## [DOCUMENT EXCERPT]
»»
Next, he brings the coil further forward on my head and asks me to speak. I choose a nice long word and start repeating it. In come the clicks – and I get stuck halfway through.
"Supercalifragilisssssssticexpialidocious."
It doesn't hurt at all and the clicks are quiet through my precautionary cotton wool earplugs. And yet the effect is startling. Sven is generating just a few microvolts of electric current and sending it into the tiny portion of my brain under his hovering wand. The area he's chosen is responsible for co-ordinating the muscles that produce speech, hence my interrupted sentence. I'm amazed at how instantaneously the signal translates from electromagnetic click to distorted nonsense word.
But it's no mere party trick. This is a well-used research technique called transcranial magnetic stimulation (TMS). Bestmann, for example, uses it to study the regions of the brain that control movement.
Even more electrifying, stimulation techniques such as TMS may yet prove to be an effective therapy for all kinds of disorders of brain and mind. In the United States, TMS is already in use for severe depression, and although it hasn't made its clinical debut here yet, some researchers think it might one day be able to treat not only depression but obsessive-compulsive disorder, tinnitus, even Alzheimer's disease. There's also some excitement about using stimulation to boost the function of the healthy brain.
««
## [INFORMATION SUPPLIED]
»»
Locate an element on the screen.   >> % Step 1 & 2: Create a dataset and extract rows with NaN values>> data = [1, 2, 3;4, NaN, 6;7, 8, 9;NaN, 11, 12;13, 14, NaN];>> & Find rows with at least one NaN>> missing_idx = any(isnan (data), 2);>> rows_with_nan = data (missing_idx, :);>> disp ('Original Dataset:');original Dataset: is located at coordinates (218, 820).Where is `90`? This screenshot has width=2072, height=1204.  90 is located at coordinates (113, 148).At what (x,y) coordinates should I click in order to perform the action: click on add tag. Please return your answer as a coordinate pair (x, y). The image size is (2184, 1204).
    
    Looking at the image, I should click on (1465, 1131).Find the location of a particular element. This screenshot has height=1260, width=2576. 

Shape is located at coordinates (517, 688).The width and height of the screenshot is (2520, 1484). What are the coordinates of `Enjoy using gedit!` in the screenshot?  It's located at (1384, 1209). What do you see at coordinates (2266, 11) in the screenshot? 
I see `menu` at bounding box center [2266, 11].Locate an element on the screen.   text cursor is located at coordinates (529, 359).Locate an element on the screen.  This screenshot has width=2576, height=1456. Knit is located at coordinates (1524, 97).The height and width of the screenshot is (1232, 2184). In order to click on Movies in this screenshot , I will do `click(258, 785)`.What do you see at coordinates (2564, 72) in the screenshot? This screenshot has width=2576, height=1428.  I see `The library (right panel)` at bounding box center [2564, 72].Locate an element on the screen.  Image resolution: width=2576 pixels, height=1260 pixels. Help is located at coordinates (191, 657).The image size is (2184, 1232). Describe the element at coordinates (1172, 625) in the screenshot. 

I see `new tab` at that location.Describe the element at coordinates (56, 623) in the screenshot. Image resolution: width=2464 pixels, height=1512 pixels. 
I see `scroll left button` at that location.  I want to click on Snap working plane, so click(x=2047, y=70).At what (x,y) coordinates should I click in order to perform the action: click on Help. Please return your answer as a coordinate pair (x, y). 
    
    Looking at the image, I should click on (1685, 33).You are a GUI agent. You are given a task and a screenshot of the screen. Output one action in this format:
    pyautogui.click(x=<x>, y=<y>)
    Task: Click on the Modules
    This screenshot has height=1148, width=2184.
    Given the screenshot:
««
From the passage on transcranial magnetic stimulation, extract the portion starting at "But it's no" and ending at "the healthy brain.". The records have no connection to the text.

But it's no mere party trick. This is a well-used research technique called transcranial magnetic stimulation (TMS). Bestmann, for example, uses it to study the regions of the brain that control movement.
Even more electrifying, stimulation techniques such as TMS may yet prove to be an effective therapy for all kinds of disorders of brain and mind. In the United States, TMS is already in use for severe depression, and although it hasn't made its clinical debut here yet, some researchers think it might one day be able to treat not only depression but obsessive-compulsive disorder, tinnitus, even Alzheimer's disease. There's also some excitement about using stimulation to boost the function of the healthy brain.